Proof of Theorem numclwlk1lem1

Step	Hyp	Ref	Expression
1		3anass 1092	. . . . . . 7 ⊢ (((♯‘(1st ‘𝑤)) = 2 ∧ ((2nd ‘𝑤)‘0) = 𝑋 ∧ ((2nd ‘𝑤)‘0) = 𝑋) ↔ ((♯‘(1st ‘𝑤)) = 2 ∧ (((2nd ‘𝑤)‘0) = 𝑋 ∧ ((2nd ‘𝑤)‘0) = 𝑋)))
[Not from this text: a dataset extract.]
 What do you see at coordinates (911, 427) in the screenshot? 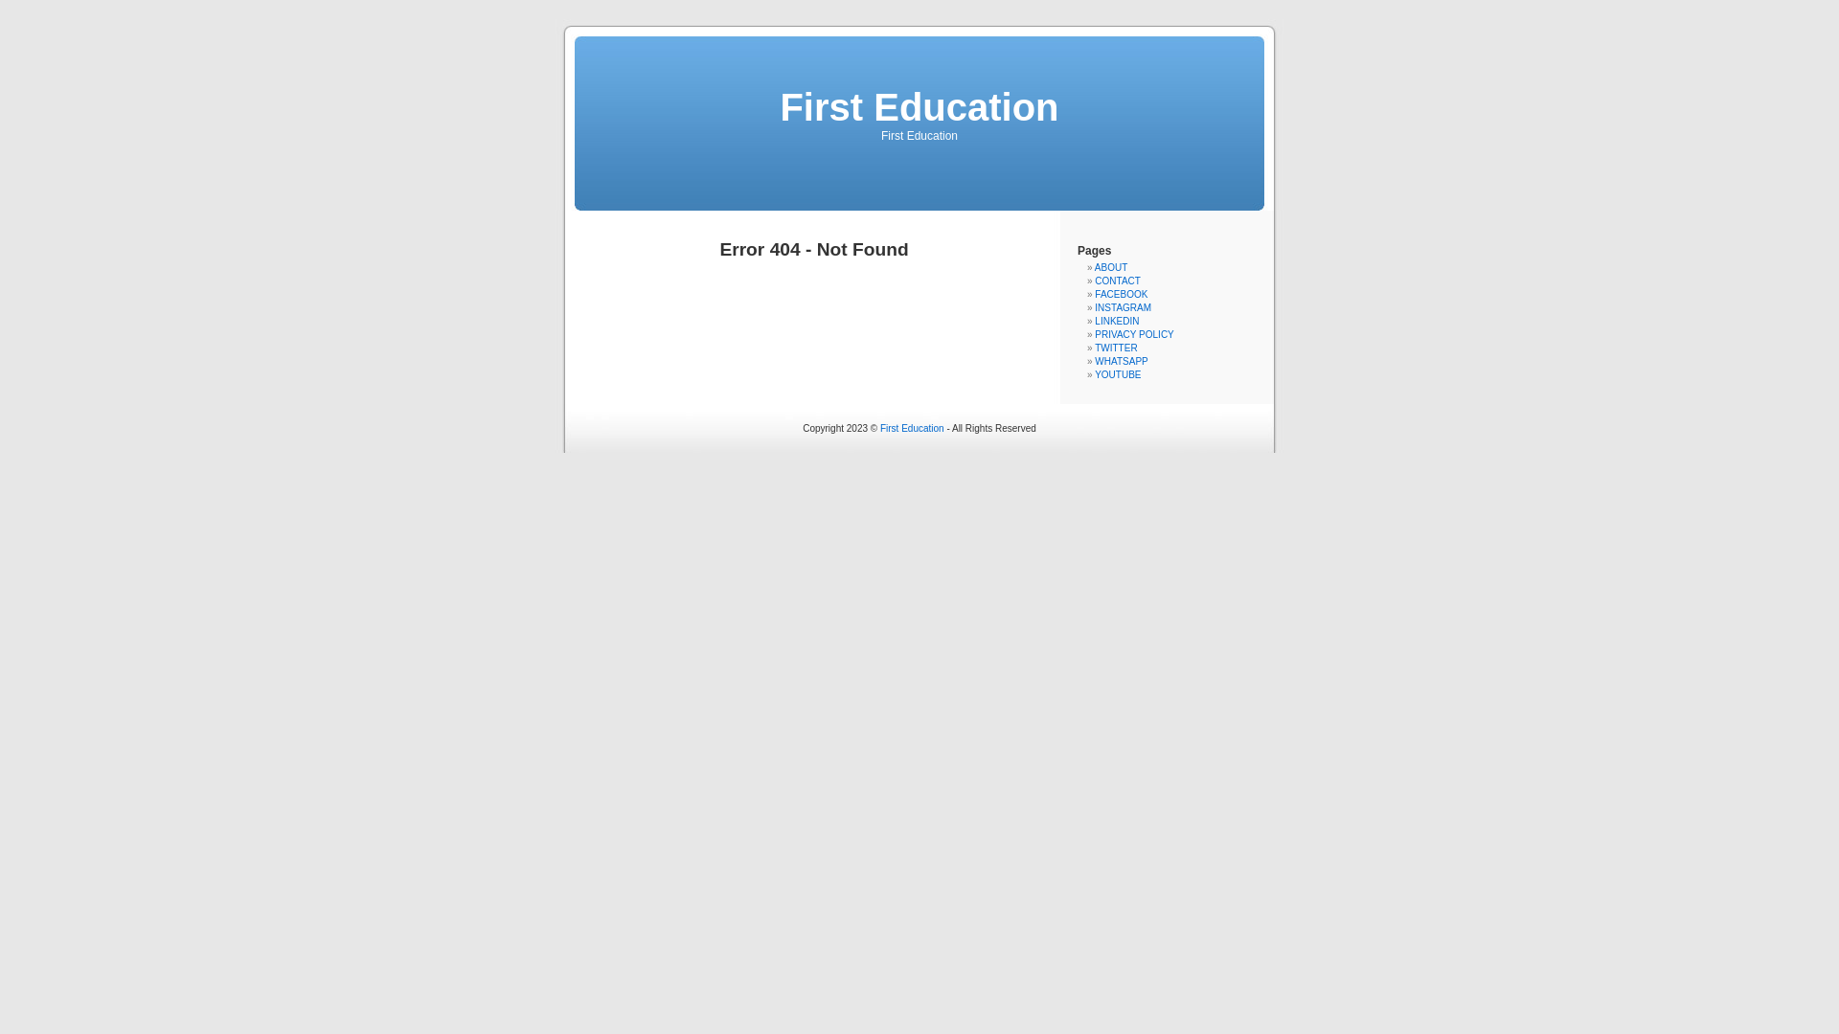
I see `'First Education'` at bounding box center [911, 427].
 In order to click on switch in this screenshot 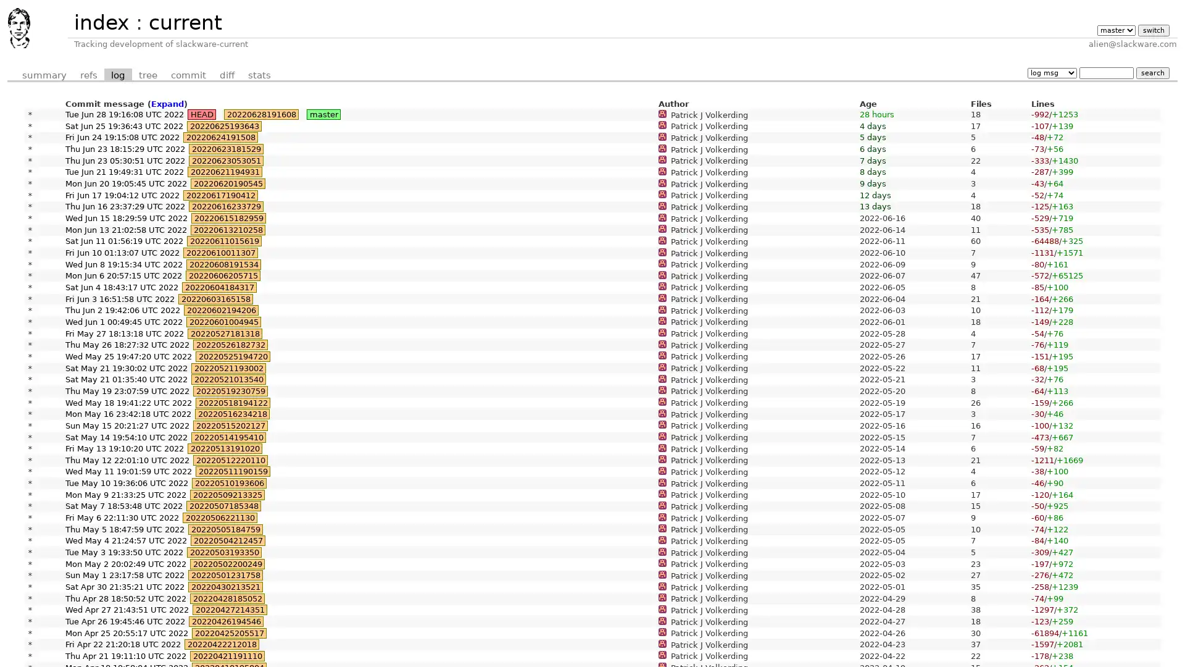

2		anidm 568	. . . . . . . 8 ⊢ ((((2nd ‘𝑤)‘0) = 𝑋 ∧ ((2nd ‘𝑤)‘0) = 𝑋) ↔ ((2nd ‘𝑤)‘0) = 𝑋)
3	2	anbi2i 625	. . . . . . 7 ⊢ (((♯‘(1st ‘𝑤)) = 2 ∧ (((2nd ‘𝑤)‘0) = 𝑋 ∧ ((2nd ‘𝑤)‘0) = 𝑋)) ↔ ((♯‘(1st ‘𝑤)) = 2 ∧ ((2nd ‘𝑤)‘0) = 𝑋))
4	1, 3	bitri 278	. . . . . 6 ⊢ (((♯‘(1st ‘𝑤)) = 2 ∧ ((2nd ‘𝑤)‘0) = 𝑋 ∧ ((2nd ‘𝑤)‘0) = 𝑋) ↔ ((♯‘(1st ‘𝑤)) = 2 ∧ ((2nd ‘𝑤)‘0) = 𝑋))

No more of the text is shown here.